## ACTIVITY
Lines with "magnifier": copy each one from the listing below.
┌──
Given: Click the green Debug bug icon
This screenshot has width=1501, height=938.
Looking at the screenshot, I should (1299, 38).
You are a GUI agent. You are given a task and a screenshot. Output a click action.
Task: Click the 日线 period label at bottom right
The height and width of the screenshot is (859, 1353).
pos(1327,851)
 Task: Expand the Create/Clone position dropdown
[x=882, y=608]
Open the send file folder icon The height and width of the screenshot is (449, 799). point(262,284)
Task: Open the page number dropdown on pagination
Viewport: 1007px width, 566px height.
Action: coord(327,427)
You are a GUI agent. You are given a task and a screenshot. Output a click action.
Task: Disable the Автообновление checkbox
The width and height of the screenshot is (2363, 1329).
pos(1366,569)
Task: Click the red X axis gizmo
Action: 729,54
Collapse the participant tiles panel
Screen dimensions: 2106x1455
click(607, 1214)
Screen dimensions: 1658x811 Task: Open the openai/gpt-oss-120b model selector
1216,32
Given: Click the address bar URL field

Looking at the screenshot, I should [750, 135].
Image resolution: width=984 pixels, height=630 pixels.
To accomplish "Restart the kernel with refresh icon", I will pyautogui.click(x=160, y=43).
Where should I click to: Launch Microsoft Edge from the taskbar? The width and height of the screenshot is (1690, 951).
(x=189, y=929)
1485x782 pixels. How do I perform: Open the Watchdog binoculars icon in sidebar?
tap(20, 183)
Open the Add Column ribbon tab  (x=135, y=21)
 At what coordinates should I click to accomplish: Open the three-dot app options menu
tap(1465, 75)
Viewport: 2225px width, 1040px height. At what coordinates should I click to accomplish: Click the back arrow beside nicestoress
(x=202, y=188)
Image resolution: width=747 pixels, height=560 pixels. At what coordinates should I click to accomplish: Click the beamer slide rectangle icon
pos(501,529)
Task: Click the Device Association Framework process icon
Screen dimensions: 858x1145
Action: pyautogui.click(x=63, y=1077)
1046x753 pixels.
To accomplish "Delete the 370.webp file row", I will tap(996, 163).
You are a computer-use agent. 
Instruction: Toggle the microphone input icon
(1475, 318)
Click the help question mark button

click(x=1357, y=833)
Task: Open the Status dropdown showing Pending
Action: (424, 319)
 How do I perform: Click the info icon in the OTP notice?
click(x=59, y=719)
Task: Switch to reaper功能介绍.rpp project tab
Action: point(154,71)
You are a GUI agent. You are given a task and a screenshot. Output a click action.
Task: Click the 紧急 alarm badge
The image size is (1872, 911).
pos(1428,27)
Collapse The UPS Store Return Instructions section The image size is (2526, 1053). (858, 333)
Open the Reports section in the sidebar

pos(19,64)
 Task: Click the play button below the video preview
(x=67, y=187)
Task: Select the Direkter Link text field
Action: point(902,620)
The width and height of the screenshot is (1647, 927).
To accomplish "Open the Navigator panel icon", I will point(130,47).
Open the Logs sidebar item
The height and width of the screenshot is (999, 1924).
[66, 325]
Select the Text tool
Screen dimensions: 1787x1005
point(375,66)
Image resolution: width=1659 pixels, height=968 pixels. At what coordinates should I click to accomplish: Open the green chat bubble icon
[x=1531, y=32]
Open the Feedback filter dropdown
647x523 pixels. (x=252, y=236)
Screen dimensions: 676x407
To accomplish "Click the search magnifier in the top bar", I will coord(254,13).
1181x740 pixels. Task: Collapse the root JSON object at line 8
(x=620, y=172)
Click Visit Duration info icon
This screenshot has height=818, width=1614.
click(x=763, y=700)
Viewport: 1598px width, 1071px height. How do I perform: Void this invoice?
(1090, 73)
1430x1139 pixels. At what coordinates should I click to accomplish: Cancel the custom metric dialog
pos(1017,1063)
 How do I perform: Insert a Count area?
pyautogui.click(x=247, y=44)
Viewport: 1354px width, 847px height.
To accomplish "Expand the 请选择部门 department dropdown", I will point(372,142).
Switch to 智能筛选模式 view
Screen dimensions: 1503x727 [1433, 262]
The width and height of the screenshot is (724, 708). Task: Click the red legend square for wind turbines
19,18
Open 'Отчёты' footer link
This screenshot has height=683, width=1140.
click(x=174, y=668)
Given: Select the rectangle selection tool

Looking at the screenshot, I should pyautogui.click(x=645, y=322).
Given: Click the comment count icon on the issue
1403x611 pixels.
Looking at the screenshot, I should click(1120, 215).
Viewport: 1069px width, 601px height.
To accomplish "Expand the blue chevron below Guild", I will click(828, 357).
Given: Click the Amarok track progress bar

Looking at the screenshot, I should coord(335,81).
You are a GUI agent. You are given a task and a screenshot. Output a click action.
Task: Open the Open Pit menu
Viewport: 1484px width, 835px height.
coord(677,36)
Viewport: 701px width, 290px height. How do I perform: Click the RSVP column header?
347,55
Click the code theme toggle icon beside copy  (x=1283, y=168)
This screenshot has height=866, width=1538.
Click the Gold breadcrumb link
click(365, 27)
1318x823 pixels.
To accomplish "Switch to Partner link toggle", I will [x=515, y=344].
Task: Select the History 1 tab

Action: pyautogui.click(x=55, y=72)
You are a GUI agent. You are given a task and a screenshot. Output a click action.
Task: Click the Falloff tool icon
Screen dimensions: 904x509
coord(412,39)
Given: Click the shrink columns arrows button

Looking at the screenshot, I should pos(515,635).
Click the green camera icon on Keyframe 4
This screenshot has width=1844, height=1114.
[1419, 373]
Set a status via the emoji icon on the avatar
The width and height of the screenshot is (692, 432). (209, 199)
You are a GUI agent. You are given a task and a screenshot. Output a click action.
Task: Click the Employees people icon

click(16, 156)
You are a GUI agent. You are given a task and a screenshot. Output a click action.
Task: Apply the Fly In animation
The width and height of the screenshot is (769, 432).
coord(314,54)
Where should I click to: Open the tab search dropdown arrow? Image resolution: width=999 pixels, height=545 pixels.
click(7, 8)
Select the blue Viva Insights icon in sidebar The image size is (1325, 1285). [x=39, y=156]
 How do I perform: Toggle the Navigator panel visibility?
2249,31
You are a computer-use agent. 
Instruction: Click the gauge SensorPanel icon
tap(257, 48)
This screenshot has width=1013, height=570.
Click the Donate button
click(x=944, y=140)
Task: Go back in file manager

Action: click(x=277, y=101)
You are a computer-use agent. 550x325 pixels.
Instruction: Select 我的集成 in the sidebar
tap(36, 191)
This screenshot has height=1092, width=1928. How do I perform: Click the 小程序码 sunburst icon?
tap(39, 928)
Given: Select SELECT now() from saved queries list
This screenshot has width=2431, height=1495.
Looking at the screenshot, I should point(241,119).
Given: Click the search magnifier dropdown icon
└──
## OUTPUT FOR THIS TASK
To accomplish "Click the search magnifier in the top bar", I will coord(254,13).
Given: Click the search magnifier dropdown icon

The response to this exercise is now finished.